• Set task: Reproduce only the lines from the one containing "Image resolution: width=1264" through the end of the records, requests included, and scale every coordinate in the answers by 0.5, rounding to whole numbers with halves rounded up.

[Rows from a dataset]

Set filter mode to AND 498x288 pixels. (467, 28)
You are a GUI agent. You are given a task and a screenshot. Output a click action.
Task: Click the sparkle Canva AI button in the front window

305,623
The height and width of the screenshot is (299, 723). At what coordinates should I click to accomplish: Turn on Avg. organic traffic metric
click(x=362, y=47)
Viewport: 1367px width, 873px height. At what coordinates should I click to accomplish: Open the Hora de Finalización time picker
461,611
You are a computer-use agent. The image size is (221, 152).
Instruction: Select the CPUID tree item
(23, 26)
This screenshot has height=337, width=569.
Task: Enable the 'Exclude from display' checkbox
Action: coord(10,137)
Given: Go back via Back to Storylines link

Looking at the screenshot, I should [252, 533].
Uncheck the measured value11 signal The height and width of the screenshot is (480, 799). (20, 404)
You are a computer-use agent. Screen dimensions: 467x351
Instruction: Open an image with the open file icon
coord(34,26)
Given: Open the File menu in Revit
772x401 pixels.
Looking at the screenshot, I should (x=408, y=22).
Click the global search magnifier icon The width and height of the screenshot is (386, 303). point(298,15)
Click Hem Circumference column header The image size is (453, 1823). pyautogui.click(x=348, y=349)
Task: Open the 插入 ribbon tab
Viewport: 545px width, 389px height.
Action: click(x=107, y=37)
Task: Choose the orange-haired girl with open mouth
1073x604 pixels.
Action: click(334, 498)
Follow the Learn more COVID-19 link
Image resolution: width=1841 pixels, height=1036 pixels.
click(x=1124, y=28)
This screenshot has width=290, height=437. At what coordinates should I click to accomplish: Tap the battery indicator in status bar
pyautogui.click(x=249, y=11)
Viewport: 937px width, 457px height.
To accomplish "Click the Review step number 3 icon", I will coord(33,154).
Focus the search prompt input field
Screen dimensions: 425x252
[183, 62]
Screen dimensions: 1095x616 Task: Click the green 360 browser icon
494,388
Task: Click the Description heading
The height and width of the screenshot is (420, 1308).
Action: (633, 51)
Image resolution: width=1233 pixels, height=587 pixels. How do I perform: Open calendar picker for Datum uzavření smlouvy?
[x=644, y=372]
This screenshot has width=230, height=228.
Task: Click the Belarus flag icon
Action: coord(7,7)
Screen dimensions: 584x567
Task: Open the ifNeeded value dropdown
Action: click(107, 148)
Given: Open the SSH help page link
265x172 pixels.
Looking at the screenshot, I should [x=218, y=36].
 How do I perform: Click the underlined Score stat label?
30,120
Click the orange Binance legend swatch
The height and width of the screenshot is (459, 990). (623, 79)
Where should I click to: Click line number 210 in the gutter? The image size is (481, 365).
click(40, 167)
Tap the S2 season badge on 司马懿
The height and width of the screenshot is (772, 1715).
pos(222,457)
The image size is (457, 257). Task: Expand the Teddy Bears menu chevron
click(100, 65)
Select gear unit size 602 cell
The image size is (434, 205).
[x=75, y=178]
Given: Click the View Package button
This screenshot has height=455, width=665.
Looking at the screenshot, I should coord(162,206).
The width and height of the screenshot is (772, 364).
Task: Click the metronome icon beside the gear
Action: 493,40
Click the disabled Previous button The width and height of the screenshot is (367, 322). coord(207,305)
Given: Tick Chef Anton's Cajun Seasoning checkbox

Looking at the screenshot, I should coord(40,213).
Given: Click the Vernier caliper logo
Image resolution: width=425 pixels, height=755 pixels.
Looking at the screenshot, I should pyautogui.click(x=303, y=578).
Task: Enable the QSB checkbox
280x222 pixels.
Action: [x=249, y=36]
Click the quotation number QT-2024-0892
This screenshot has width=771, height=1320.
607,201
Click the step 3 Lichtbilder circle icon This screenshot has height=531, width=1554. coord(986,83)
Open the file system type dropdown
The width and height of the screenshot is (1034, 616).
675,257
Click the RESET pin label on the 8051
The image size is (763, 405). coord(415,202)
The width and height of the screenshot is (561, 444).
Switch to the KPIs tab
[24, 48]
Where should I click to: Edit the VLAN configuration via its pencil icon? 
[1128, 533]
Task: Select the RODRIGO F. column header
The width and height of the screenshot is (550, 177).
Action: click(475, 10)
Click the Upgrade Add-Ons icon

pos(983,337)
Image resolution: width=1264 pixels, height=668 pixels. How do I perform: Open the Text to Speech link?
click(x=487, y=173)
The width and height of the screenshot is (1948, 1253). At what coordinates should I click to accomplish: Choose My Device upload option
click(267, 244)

• The solution:
Image resolution: width=1264 pixels, height=668 pixels. How do I perform: Open the Text to Speech link?
click(x=244, y=87)
The width and height of the screenshot is (1948, 1253). At what coordinates should I click to accomplish: Choose My Device upload option
click(134, 122)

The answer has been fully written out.